Di persidangan pembuktian, Jaksa Penuntut Umum (JPU), Himawan Syahputra dan Junaidi, mendatangkan sejumlah saksi. Di antaranya Anto Fitriadi selaku Pejabat Pelaksana Teknis Kegiatan (PPTK) perjalanan dinas di Bappeda Siak ketika Yan Prana menjabat sebagai Kepala Bappeda Siak.

Anton dalam keterangannya menyebutkan ketika itu Yan Prana menjabat sebagai Kepala Bappeda Siak sekaligus Pengguna Anggaran. Dia menyebutkan ada pemotongan 10 persen dari setiap anggaran perjalanan.

"Siapa yang memegang potongan itu?" tanya JPU.

Anton mengaku tidak mengetahui siapa yang memegang anggaran tersebut.

"Kami hanya terima dari bendahara sudah dipotong. Semua perjalanan dinas dipotong 10 persen," kata Anton.

Dia menjelaskan, bendahara saat itu dijabat oleh Dinna Fitria. Pemotongan 10 persen mulai dilakukan sejak 2014 setelah disampaikan Yan Prana merupakan hasil kesepakatan bersama.
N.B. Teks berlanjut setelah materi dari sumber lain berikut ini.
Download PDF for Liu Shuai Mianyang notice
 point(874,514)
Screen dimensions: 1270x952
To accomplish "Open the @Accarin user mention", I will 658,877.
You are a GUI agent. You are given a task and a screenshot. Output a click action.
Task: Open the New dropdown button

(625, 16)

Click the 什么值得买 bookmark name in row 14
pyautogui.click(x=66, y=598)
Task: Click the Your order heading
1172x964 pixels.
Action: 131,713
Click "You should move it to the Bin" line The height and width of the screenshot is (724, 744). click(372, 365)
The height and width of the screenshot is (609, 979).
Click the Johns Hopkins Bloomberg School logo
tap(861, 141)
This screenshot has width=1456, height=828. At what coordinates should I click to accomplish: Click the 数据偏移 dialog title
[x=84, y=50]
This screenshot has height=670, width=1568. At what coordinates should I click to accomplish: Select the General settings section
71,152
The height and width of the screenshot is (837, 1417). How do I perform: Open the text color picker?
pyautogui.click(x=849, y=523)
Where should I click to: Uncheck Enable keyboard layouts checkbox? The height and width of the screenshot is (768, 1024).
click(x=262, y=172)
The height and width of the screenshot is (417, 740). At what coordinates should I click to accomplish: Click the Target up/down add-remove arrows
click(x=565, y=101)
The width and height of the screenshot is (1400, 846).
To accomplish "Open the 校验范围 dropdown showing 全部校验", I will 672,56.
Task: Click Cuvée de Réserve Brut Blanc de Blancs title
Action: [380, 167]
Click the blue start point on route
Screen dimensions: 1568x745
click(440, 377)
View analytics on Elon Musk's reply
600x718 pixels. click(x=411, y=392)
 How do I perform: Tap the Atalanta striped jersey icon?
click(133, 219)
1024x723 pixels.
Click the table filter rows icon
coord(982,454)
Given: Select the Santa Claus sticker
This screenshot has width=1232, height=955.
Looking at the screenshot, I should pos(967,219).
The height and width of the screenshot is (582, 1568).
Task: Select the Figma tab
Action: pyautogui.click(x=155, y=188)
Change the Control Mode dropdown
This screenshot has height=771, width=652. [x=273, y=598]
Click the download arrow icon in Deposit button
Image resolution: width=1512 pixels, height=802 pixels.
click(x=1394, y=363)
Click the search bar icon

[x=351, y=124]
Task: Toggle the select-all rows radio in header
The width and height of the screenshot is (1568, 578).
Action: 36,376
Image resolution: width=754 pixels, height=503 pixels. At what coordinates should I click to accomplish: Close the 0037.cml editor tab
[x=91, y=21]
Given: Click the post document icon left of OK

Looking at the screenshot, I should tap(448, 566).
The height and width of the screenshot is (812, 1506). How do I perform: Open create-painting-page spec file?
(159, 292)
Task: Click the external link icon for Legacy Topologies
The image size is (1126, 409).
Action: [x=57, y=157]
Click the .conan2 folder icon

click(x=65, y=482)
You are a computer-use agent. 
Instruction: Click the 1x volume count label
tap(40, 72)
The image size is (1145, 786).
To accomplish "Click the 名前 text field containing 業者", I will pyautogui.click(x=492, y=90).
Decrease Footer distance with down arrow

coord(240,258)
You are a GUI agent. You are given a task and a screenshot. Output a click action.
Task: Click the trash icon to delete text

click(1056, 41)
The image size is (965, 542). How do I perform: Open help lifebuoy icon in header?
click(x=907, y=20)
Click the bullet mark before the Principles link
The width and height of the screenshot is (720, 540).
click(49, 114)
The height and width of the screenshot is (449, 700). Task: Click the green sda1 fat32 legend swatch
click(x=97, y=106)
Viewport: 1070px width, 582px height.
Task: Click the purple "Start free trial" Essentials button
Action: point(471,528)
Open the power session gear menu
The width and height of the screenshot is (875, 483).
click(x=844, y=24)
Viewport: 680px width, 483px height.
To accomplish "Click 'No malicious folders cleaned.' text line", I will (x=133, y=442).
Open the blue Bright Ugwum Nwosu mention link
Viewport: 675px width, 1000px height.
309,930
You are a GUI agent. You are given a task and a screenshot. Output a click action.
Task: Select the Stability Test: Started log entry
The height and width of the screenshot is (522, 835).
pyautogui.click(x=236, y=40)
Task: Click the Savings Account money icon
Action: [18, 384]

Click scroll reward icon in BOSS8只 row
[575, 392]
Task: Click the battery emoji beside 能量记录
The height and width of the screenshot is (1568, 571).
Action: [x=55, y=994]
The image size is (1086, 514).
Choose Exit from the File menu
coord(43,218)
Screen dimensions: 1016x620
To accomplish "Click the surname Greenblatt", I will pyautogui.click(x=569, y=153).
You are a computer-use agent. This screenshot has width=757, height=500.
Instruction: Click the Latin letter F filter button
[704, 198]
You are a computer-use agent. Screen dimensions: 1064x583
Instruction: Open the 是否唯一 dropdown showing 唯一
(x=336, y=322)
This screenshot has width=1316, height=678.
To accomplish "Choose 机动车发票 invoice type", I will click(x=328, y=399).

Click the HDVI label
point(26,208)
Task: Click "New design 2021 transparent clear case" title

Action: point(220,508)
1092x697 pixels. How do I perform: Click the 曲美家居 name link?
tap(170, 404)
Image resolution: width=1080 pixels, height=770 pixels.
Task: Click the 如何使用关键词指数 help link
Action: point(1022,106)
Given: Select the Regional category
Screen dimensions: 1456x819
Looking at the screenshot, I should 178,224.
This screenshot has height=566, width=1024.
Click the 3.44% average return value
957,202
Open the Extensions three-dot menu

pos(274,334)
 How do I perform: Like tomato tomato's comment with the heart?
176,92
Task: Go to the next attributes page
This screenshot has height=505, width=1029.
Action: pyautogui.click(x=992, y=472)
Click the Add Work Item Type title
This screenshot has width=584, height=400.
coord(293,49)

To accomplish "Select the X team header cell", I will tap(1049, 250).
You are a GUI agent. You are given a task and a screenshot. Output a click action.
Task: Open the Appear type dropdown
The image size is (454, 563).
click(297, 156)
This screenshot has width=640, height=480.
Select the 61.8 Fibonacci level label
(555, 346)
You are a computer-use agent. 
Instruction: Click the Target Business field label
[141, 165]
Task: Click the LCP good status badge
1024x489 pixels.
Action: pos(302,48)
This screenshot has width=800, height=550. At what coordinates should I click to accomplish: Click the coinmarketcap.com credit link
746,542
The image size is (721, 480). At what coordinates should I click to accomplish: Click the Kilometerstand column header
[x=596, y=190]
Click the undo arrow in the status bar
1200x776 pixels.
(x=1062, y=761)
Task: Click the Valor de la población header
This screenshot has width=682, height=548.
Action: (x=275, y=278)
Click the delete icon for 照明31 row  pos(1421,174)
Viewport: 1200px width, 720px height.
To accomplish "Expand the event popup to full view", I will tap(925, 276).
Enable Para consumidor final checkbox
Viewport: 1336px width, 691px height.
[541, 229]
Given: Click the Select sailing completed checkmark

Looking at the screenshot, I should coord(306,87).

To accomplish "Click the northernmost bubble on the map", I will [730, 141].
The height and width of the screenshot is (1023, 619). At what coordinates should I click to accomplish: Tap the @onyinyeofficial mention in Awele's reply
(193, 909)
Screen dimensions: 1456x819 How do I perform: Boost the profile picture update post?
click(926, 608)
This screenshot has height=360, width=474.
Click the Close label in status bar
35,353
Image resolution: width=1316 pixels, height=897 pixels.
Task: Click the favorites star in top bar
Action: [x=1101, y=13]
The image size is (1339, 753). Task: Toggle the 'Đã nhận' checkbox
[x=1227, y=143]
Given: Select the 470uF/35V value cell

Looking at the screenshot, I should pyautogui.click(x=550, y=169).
"Pemotongan itu hasil dari kesepakatannya. Disampaikan pada saat rapat. Tapi tidak ada melakukan tandatangan perjanjian atas pemotongan 10 persen itu," jelas Anton.

Menurut Yan Prana, kata saksi, pemotongan itu digunakan untuk operasional kantor di Bappeda Siak. Namun, Anton tidak bisa menyebut secara rinci, untuk operasional apa saja dana itu. "Operasional yang mana, saya tidak tahu," ucap Anton.

Anton menerangkan, Yan Prana menjabat sebagai Kepala Bappeda Siak sejak 2012 hingga 2017. Setelah terdakwa tidak lagi menjabat Kepala Bappeda Siak, pemotongan 10 persen itu sudah tidak ada lagi.

Atas keterangan saksi yang menyebutkan pemotongan anggaran disampaikan dalam rapat, Yan Prana membantah. Dia mengaku hanya mengusulkan soal dana operasional.

"Dalam rapat tahun 2014, tidak ada langsung mengatakan pemotongan, tetapi usulan. Saya tanya bagaimana dengan operasional. Akhirnya disepakati pemotongan 10 persen," tegas Yan Prana.

Yan Prana ditahan di Rutan Klas I Pekanbaru sejak 22 Desember 2020. Dia diduga melakukan korupsi anggaran rutin di Bappeda Siak tahun 2013-2017 dengan kerugian negara Rp2,8 miliar.

Dugaan korupsi dilakukan Yan Prana Jaya selaku Bappeda Kabupaten Siak bersama-sama Donna Fitria (perkaranya diajukan dalam berkas perkara terpisah), bersama-sama pula dengan Ade Kusendang dan Erita.

Perbuatan dilakukan berlanjut secara melawan hukum. Ada tiga dana kegiatan yang diduga dikelola secara melawan hukum di masa Yan Prana menjabat Kepala Bappeda Kabupaten Siak.

Kegiatan itu adalah menggunakan anggaran perjalanan dinas pada Bappeda Kabupaten Siak Tahun Anggaran (TA) 2013 - TA 2017, mengelola anggaran atas kegiatan pegadaan alat tulis kantor (ATK) pada Bappeda Kabupaten Siak TA 2015 sampai dengan TA 2017 dan melakukan pengelolaan anggaran makan minum pada Bappeda Kabupaten Siak TA 2013 - 2017.

"Terdakwa melakukan perbuatan memperkaya diri sendiri atau orang lain atau suatu korporasi. Memperkaya terdakwa sebesar Rp.2.896.349.844,37 sebagai mana laporan hasil audit Inspektorat Kota Pekanbaru," ujar JPU.